• WHAT TO WORK ON:
A – Based on the peanut sadeko passage below, explain why the writer says the dish doesn't translate easily to a typical American eating agenda, and why the writer advises eating it with an appetite for adventure.
B – Please rewrite the rows below, starting with the row containing "people [179, 759]" and continuing through the last row, swapping "center point" for "midpoint" and changing nothing else. Leave the pictures out.

• PROVIDED TEXT:
══════════════════════════════

Grazing my way through the day, it can be hard to sit down to a proper meal. Time constraints often create an imposing barrier to reasonable meal prep, leaving me at the mercy of my pantry when hunger strikes. Granted, there are just as many instances where my only excuse is a basic, child-like craving for snack foods, conventional lunch or dinnertime fare be damned.

For anyone else affected by these same cravings, take heart in knowing that you’re not alone, and that there is a cure.

Peanut sadeko, a Nepalese appetizer that satisfies like an entree and tastes like a snack, doesn’t translate easily to a typical American eating agenda. Some call it salad, but of course there are no leafy greens and scant vegetables, so my best advice is to enjoy it with an appetite for adventure, anytime it you see fit.

Biting, lingering heat from pungent mustard oil envelops warm peanuts, mixed with a hefty dose of ginger, jalapeno, and chaat masala for a savory, spicy blend. “Sadeko,” sometimes romanized as “sandheko,” simply refers to the basic seasoning that blends these sharp, distinctive, yet somehow harmonious flavors together, infusing a wide range of recipes throughout the Himalayas. Though nontraditional, crispy roasted edamame join the party in my personal mix for a resounding cacophony of crunch in every mouthful.

Unexpected, undefinable, yet undeniably addictive, it hits all the right notes for instant gratification.

══════════════════════════════

• INFORMATION SHOWN:
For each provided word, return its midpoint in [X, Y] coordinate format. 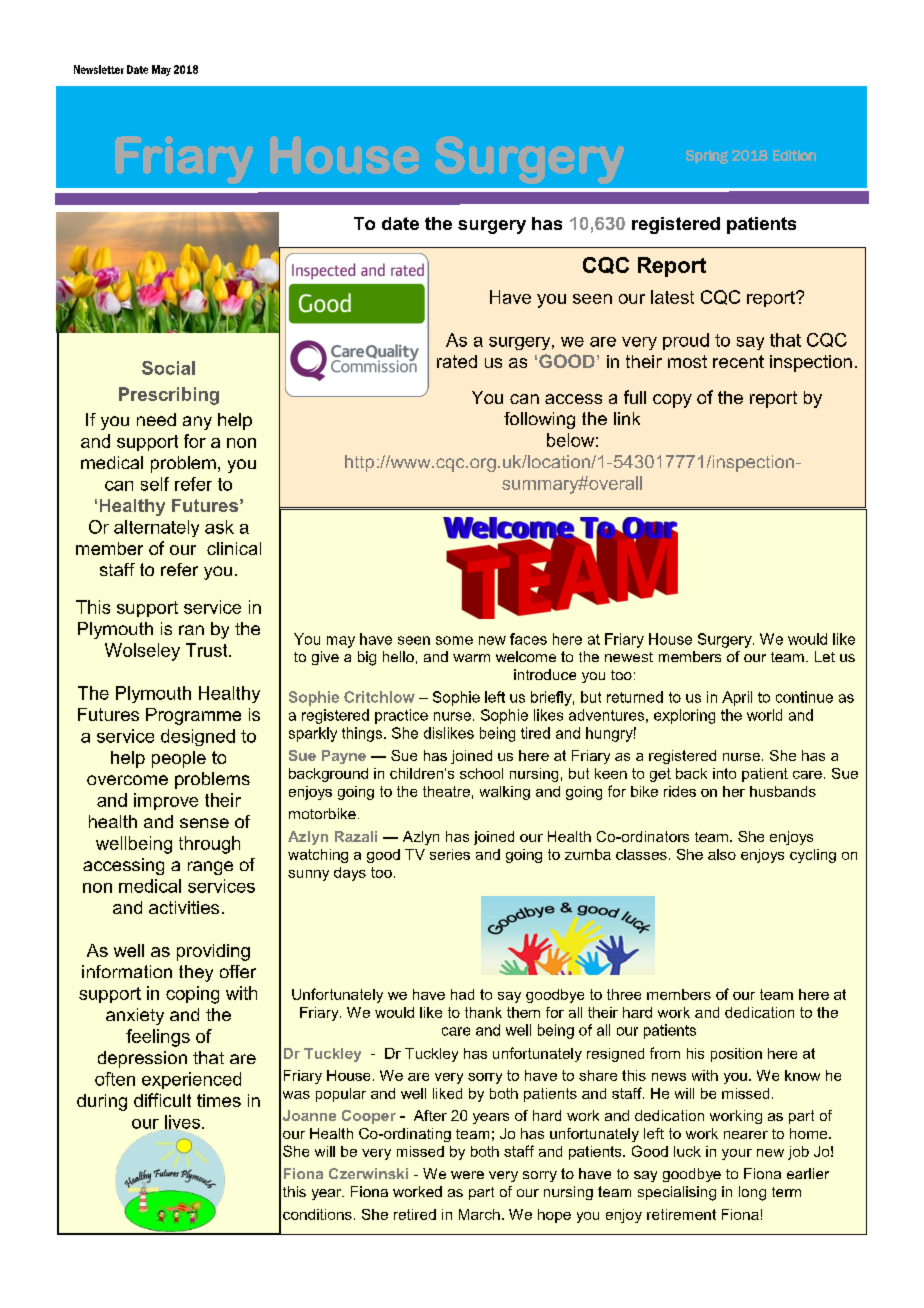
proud [686, 341]
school [481, 773]
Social [168, 368]
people [179, 759]
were [467, 1175]
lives [184, 1123]
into [724, 773]
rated [457, 361]
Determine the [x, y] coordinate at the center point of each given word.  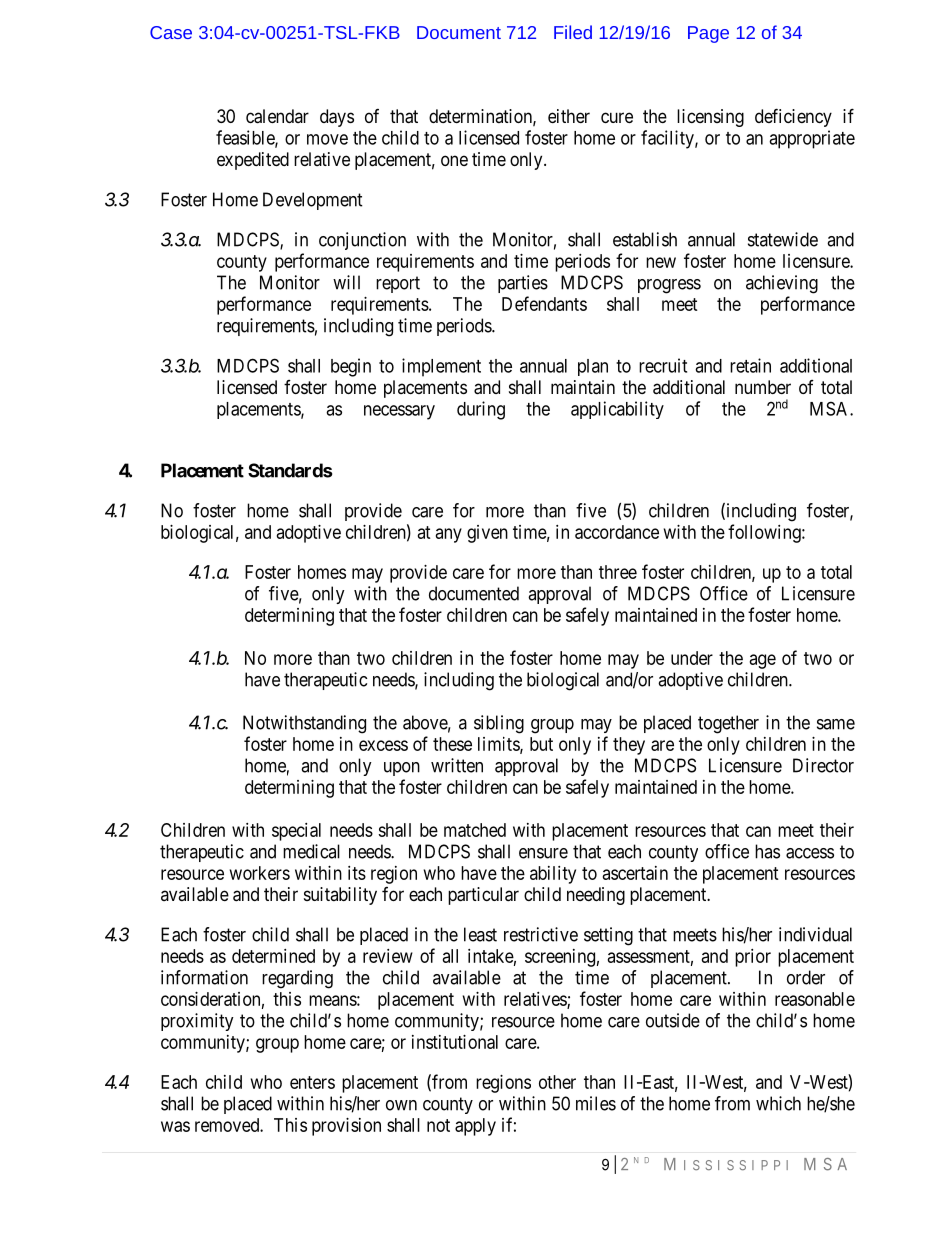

══════════════════════════════

• ANSWERS FOR THE EXERCISE:
A – It doesn't fit a typical American eating agenda because it satisfies like an entree but tastes like a snack. Some call it a salad, but it has no leafy greens and scant vegetables, so the writer recommends approaching it with an appetite for adventure.

B –
people [179, 759]
were [467, 1175]
lives [184, 1123]
into [724, 773]
rated [457, 361]
Determine the [x, y] coordinate at the midpoint of each given word.  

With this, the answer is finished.